The subgroup analysis revealed a critical finding: recall dropped to 0.87 for patients with extremely dense breast tissue (BI-RADS category D). The team decided to add an alert when the model processes dense breast tissue cases, recommending additional imaging modalities.

Step 5: Communicating Results

Dr. Chen prepared three different reports for three audiences:

For clinicians: "The model catches 95 out of 100 cancers. For every cancer it catches, it also flags about 2.4 non-cancerous cases. You should treat the model's output as a recommendation, not a diagnosis."

For administrators: "The model reduces missed cancers from our current rate of 12% to approximately 5%, potentially preventing 35 delayed diagnoses per year. The additional workload from false positives is approximately 40 extra biopsies per month, within our current capacity."

For regulatory submission: Full statistical report with cross-validated metrics, confidence intervals, subgroup analyses, calibration curves, and temporal stability analysis.

Lessons Learned

  1. Accuracy is insufficient for imbalanced, high-stakes classification. Always examine precision and recall at the operating point that matches your application requirements.

  2. The threshold is a business decision, not a technical one. The optimal threshold depends on the relative costs of false positives and false negatives, which are domain-specific.

  3. Subgroup analysis is essential for medical AI. A model that performs well on average may fail for specific patient populations, raising both clinical and ethical concerns (see Chapter 20 on AI ethics).

  4. Calibration matters when probabilities are used for clinical decision-making. A model that says "70% chance of cancer" should be right about 70% of the time, not 40%.

  5. Temporal validation catches distribution shifts that cross-validation misses. Medical data distributions change as equipment is upgraded, protocols evolve, and patient demographics shift.

Connection to Chapter Concepts

This case study directly applies the following concepts from Chapter 8:

  • Section 8.4.3: Precision and recall as complementary metrics for imbalanced classification.
  • Section 8.4.4: F-beta score with $\beta = 2$ for recall-weighted evaluation.
  • Section 8.4.6: AUC-PR as a more informative summary than AUC-ROC for imbalanced data.
  • Section 8.3.2: Stratified cross-validation to maintain class proportions.
  • Section 8.10.1: Data leakage prevention through proper preprocessing.
  • Section 8.11.1: Calibration assessment for probability-based decisions.
  • Section 8.11.2: Fairness evaluation through subgroup analysis.

Discussion Questions

  1. If the hospital could only afford to perform 50 additional biopsies per month due to false positives, what threshold would you recommend? How would you handle the recall tradeoff?
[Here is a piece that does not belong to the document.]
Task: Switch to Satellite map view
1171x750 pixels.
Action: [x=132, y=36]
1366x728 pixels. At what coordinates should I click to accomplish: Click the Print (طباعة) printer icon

  2. A competing model achieves recall of 0.97 at precision of 0.25. Dr. Chen's model achieves recall of 0.95 at precision of 0.29. How would you statistically compare these two models? Which would you deploy?

  3. The model was trained on data from 3 hospitals. A 4th hospital wants to deploy it but has different imaging equipment. What evaluation strategy would you recommend before deployment?

  4. How would you monitor the model's performance after deployment to detect performance degradation over time?